----- Stored data -----
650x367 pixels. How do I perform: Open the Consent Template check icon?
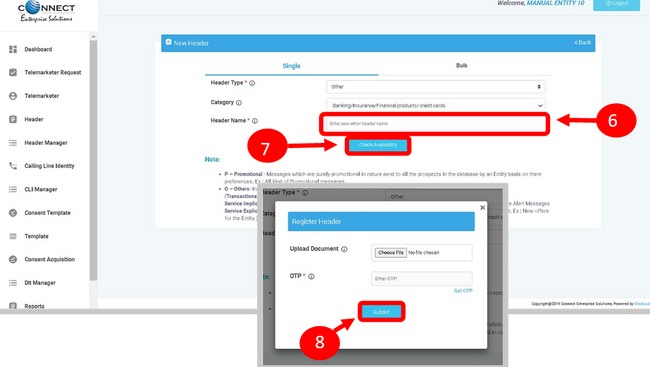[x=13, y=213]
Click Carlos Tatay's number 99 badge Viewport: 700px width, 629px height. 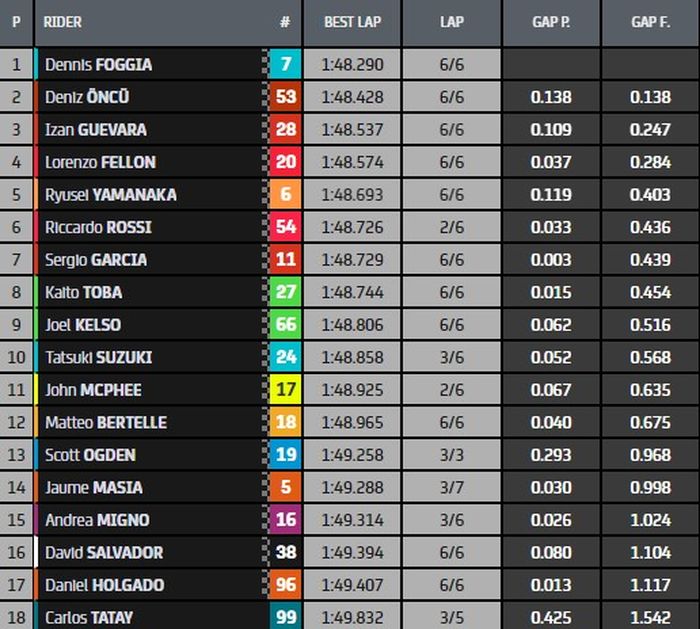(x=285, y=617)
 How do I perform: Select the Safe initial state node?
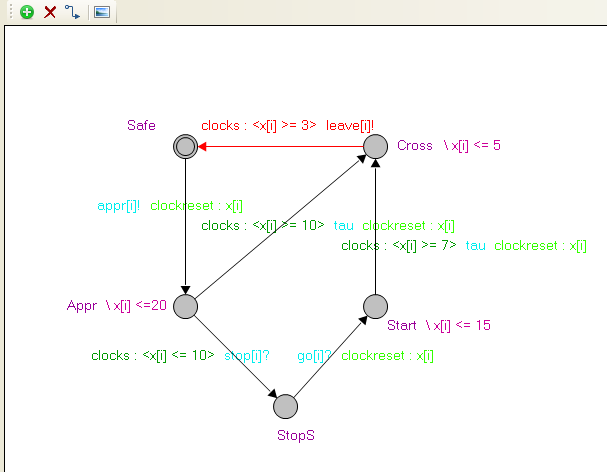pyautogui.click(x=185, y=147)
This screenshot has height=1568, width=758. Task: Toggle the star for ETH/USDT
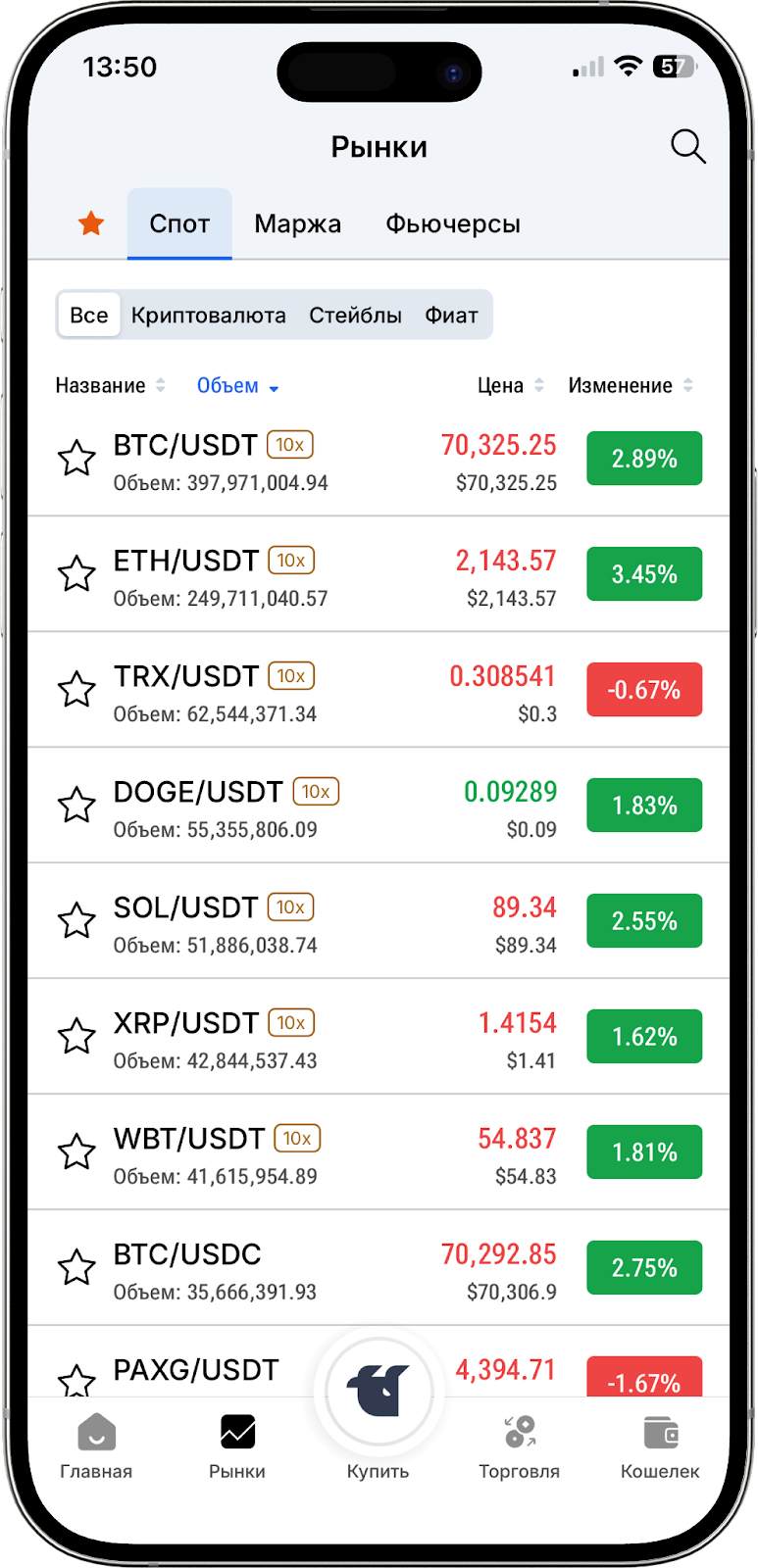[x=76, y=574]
-----
> **What this task involves**: Make an exact copy of the lines of the records from the line containing "This screenshot has" through the final line, both ends included, but not of the pictures.

> **Written response**:
This screenshot has height=1568, width=758. Task: Toggle the star for ETH/USDT
[x=76, y=574]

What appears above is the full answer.